Segundo uma fonte de inteligência ouvida pelo jornal, diferentes avaliações realizadas naquele período concluíram que não havia credibilidade nas acusações apresentadas contra o sistema eleitoral brasileiro.
O modelo brasileiro utiliza urnas eletrônicas desde 1996 e, ao longo das últimas décadas, tem sido auditado por diferentes mecanismos previstos pela Justiça Eleitoral. O Tribunal Superior Eleitoral (TSE) também promove testes públicos de segurança e procedimentos de fiscalização que contam com a participação de instituições públicas, partidos políticos, Ministério Público, Ordem dos Advogados do Brasil (OAB) e outras entidades habilitadas.
Ao mesmo tempo, o sistema continua sendo alvo de debates políticos, especialmente durante períodos eleitorais, embora até hoje não tenha sido apresentada comprovação de fraude capaz de alterar o resultado das eleições brasileiras.
Caso Darren Beattie
Outro episódio mencionado pelo Washington Post envolve Darren Beattie, indicado por Donald Trump para um cargo no Departamento de Estado.
Segundo a publicação, Beattie tentou visitar Jair Bolsonaro após sua condenação, mas teve o visto revogado pelo Ministério das Relações Exteriores do Brasil.
O jornal utiliza esse episódio como exemplo do atual momento de desgaste diplomático entre os dois governos.
Missão ainda não teve detalhes divulgados
Apesar das informações obtidas pelo Washington Post junto a autoridades dos dois países, permanecem indefinidos diversos aspectos da missão.

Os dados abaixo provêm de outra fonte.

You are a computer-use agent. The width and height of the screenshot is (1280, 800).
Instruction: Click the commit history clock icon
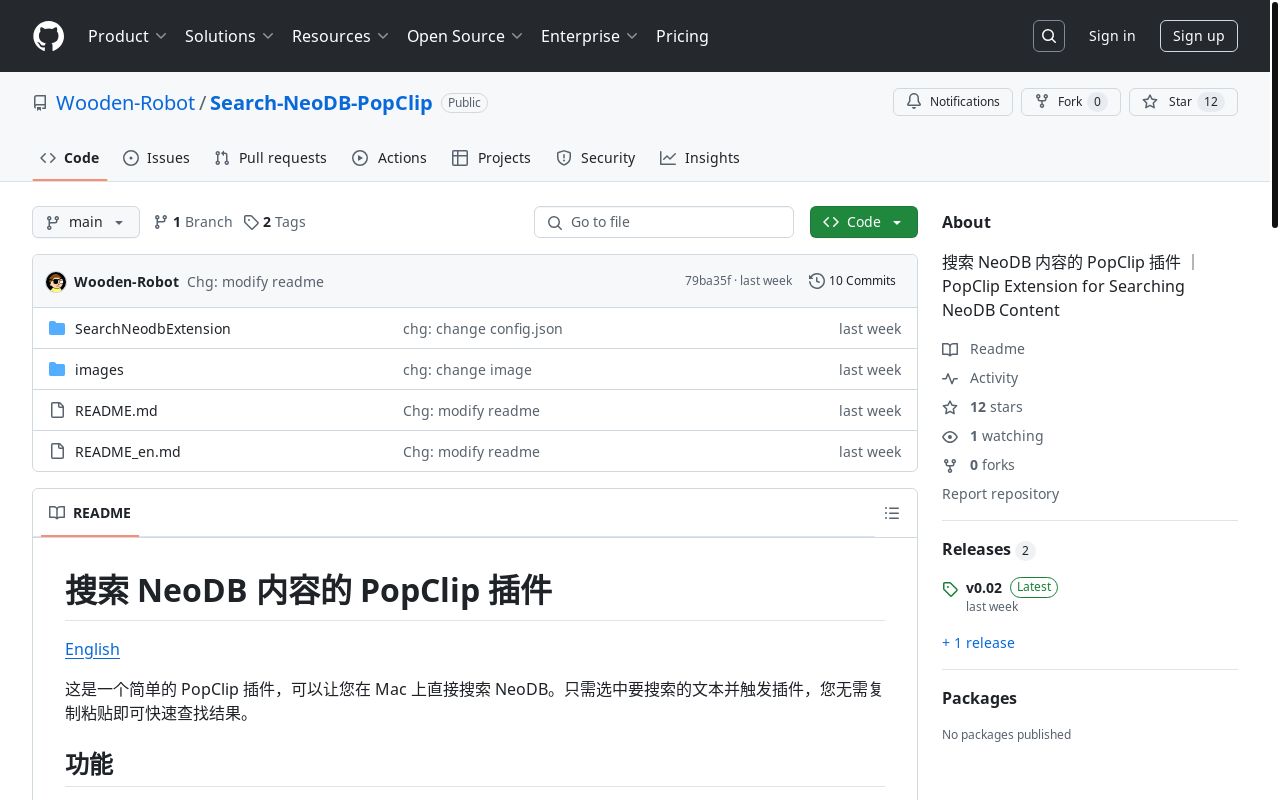pyautogui.click(x=816, y=281)
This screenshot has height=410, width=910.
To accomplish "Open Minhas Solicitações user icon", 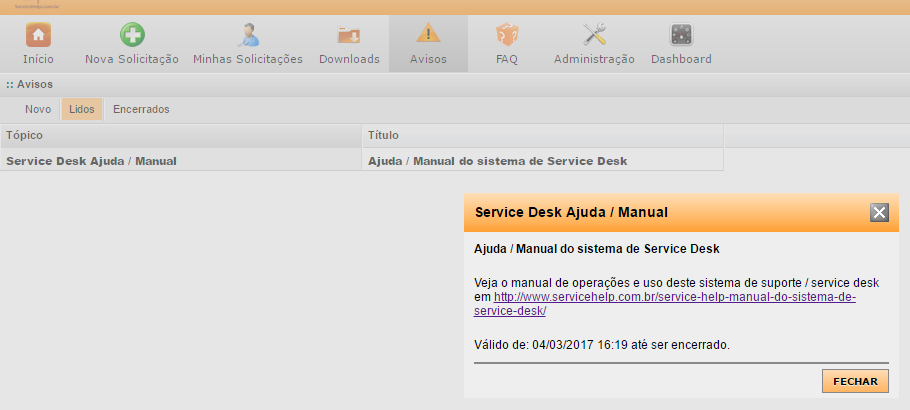I will (247, 35).
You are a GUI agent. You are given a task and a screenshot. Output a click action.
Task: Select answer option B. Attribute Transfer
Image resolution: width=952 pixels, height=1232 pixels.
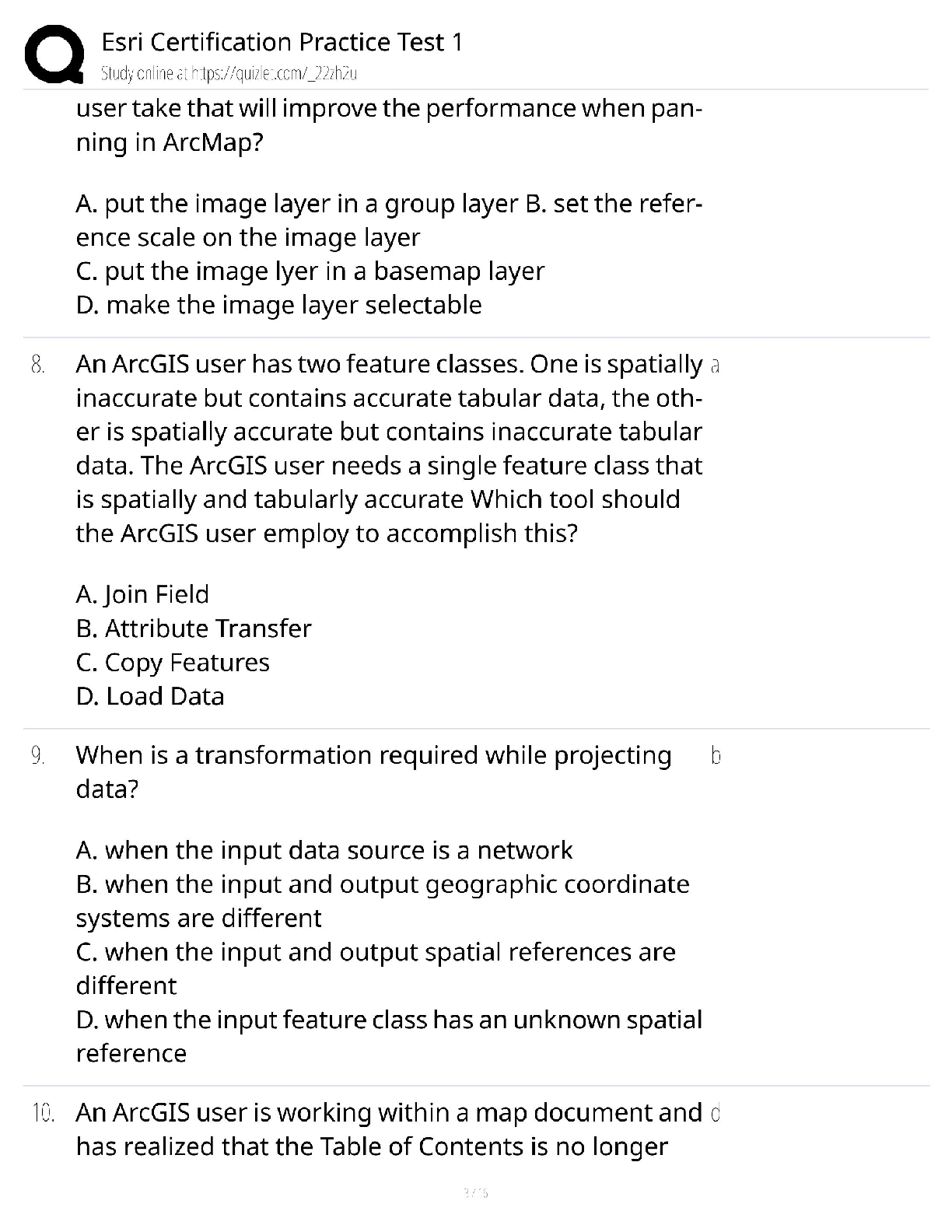194,628
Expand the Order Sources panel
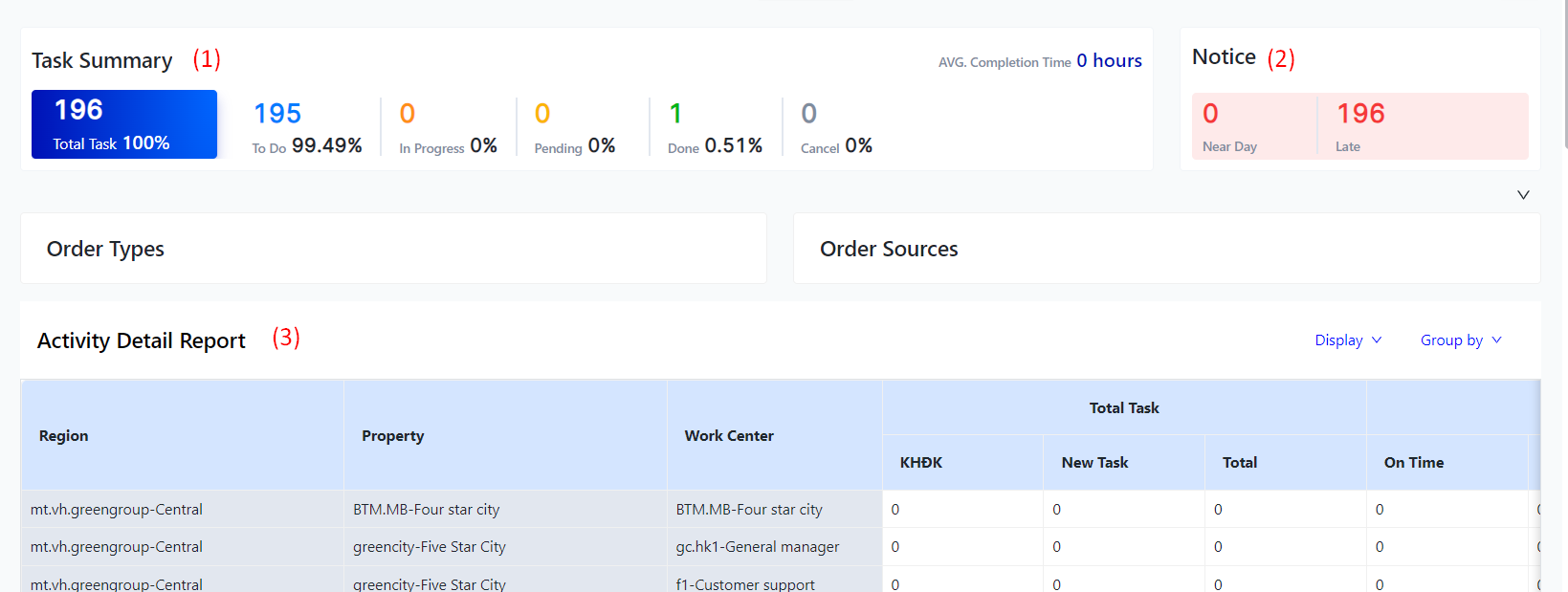 click(1166, 249)
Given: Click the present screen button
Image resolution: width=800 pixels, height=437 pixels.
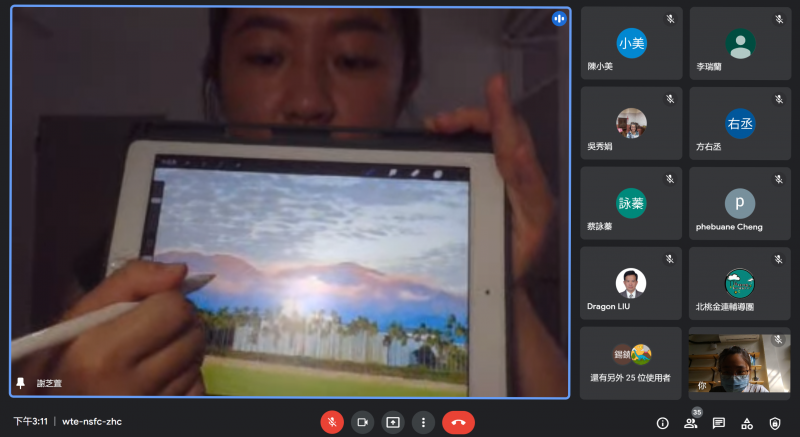Looking at the screenshot, I should [x=393, y=422].
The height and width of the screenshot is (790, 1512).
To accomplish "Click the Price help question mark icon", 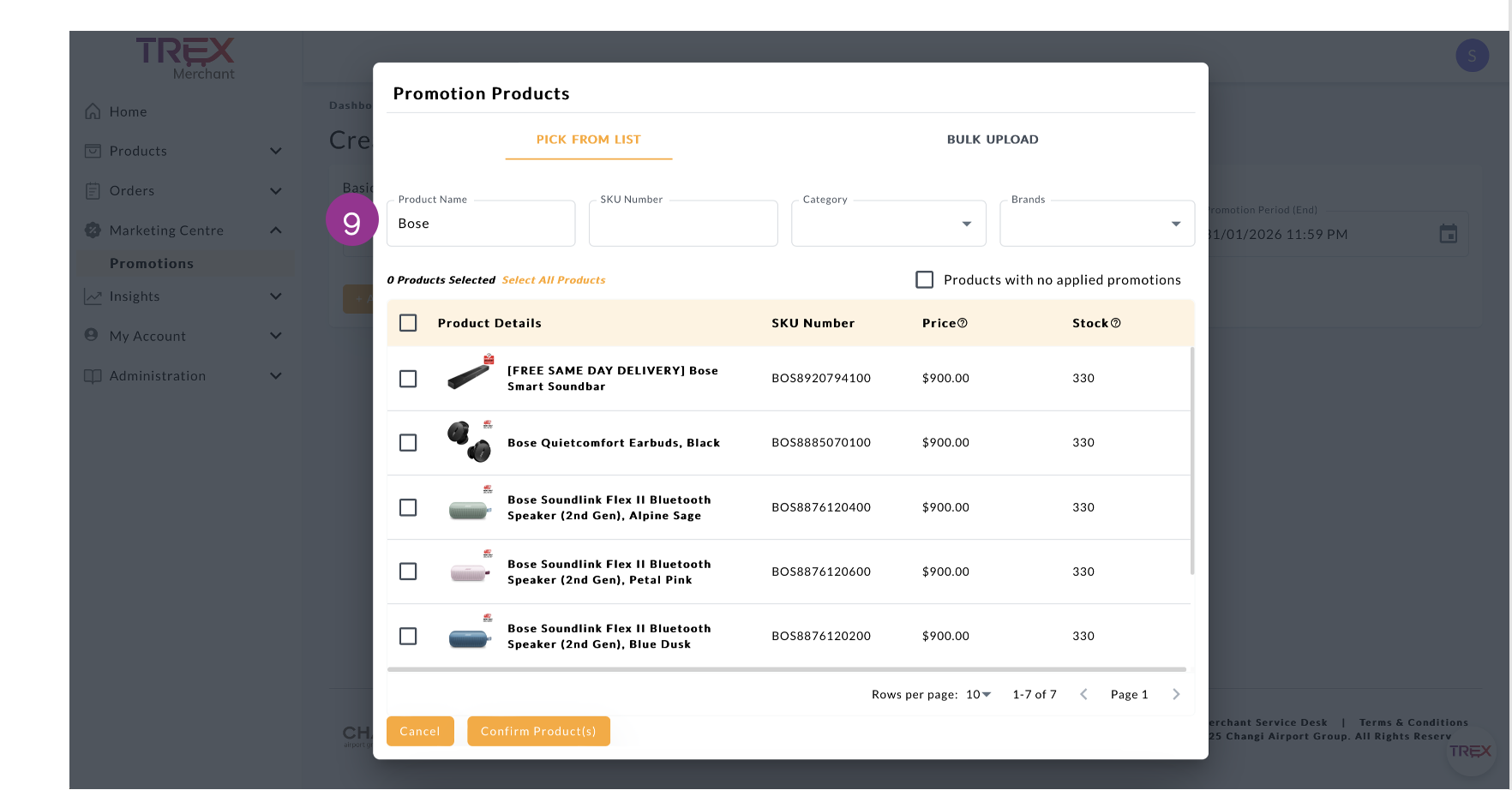I will coord(963,323).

Ainda não foram divulgados:
- a agenda oficial da delegação;
- quais autoridades brasileiras serão procuradas;
- quais instituições deverão participar das reuniões;
- se haverá encontros com representantes da Justiça Eleitoral;
- quais documentos ou informações deverão ser solicitados.
Também não há confirmação oficial de que a missão produzirá qualquer relatório sobre o sistema eleitoral brasileiro, hipótese mencionada apenas por fontes ouvidas pelo jornal.
A reportagem do Washington Post acrescenta um novo elemento às relações diplomáticas entre Brasil e Estados Unidos em um momento de elevada sensibilidade política. Embora o Departamento de Estado tenha confirmado o envio de uma delegação ao Brasil, o objetivo oficial da viagem permanece sem esclarecimento.
Enquanto autoridades brasileiras acompanham o caso e avaliam possíveis medidas, a expectativa é que novos detalhes sobre a agenda da missão sejam divulgados nos próximos dias. Até lá, as informações disponíveis baseiam-se principalmente na reportagem publicada pelo jornal americano e nas confirmações limitadas feitas pelo governo dos Estados Unidos.